Stacey Halls: Die Verlorenen. Roman

Stacey Halls: Die Verlorenen. Roman, OT: The Foundling, aus dem Englischen von Sabine Thiele, München 2021, Pendo Verlag in der Piper Verlag GmbH, ISBN 978-3 86612-495-0, Hardcover mit Schutzumschlag und Lesebändchen, 377 Seiten, Format: 12,8 x 3,8 x 21 cm, Buch: EUR 22,00 (D), EUR 22,70 (A), Kindle: EUR 18,99, auch als Hörbuch lieferbar.

Abb.: (c) Pendo / Piper Verlag

Aus irgendeinem Grund hatte ich das Buch unter „Fantasy“ abgespeichert. Ist es aber nicht. Es ist ein historischer Roman, der in der Mitte des 18. Jahrhunderts in London spielt. Mit viel Spannung, Gefühl und Drama ist das genau der Stoff, aus dem man in meiner Jugend einen Weihnachts-Vierteiler fürs öffentlich-rechtliche Fernsehen gedreht hätte. Die Boomer wissen jetzt Bescheid, ja?

London 1747: Die junge Elizabeth „Bessie“ Bright lebt zusammen mit ihrem Vater und ihrem Bruder Ned in einer ärmlichen Behausung und verkauft Krabben auf dem Markt. Die Aufmerksamkeit des reichen Kaufmanns Daniel Callard schmeichelt ihr – auch wenn sein Interesse wohl hauptsächlich ihrer beachtlichen Oberweite gilt. Die flüchtige Liaison hat Folgen: Bessie wird schwanger und der verheiratete Kaufmann ist über alle Berge.

Bessie und ihre Familie können unmöglich noch eine vierte Person durchfüttern. Vielleicht würde es funktionieren, wenn nicht ihr nichtsnutziger Bruder alles Geld, das ins Haus kommt, gleich versaufen würde. Aber es ist wie es ist, und so bringt Bessie ihre neugeborene Tochter in das Foundling-Hospital, ein Waisenhaus am Rande der Stadt. Sollte sie ihr Leben so geregelt bekommen, dass sie das Kind selbst großziehen kann, kann sie es wieder abholen. Das ist alles schriftlich fixiert.

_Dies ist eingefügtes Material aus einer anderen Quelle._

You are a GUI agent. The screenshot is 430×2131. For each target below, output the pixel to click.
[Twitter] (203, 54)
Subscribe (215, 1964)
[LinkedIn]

Sechs Jahre später ist es so weit: Bessie hat genügend gespart und will ihre Tochter nach Hause holen. Doch im Heim sagt man ihr, dass das Kind bereits kurz nach seiner Aufnahme wieder abgeholt worden sei – von seiner Mutter. Die hätte alle notwendigen Informationen und Unterlagen gehabt. Bessie ist wie vom Donner gerührt. Sie hat ihr Kind garantiert nicht geholt. Aber wer dann?

Dr. Elliot Meade, der Arzt, der das Waisenhaus betreut, ist bereit, ihr bei der Suche nach dem Kind zu helfen, auch wenn Freunde und Verwandte das für ein aussichtsloses Unterfangen halten. Doch Bessie hat bereits einen Verdacht.

Unter falschem Namen lässt sie sich als Kindermädchen in dem vornehmen Haushalt anstellen, in dem ihre Tochter mutmaßlich lebt. Sie hat sofort einen guten Draht zu der kleinen Charlotte. Das ist kein Wunder, denn zu ihrer „Raubmutter“ Alexandra (40) hat Charlotte ein sehr distanziertes Verhältnis. Die Frau ist zwar klug und wohlhabend, aber psychisch gestört, seit sie als Kind als einzige einen Raubüberfall überlebt hat und mitansehen musste, wie ihre Familie brutal ermordet wurde. Seit damals ist sie voller Angst und Misstrauen, meidet Menschen und verlässt das Haus nur, um sonntags in die Kirche zu gehen. Sie betritt nicht einmal ihren eigenen Garten. Und „Tochter“ Charlotte muss ganz genau so leben.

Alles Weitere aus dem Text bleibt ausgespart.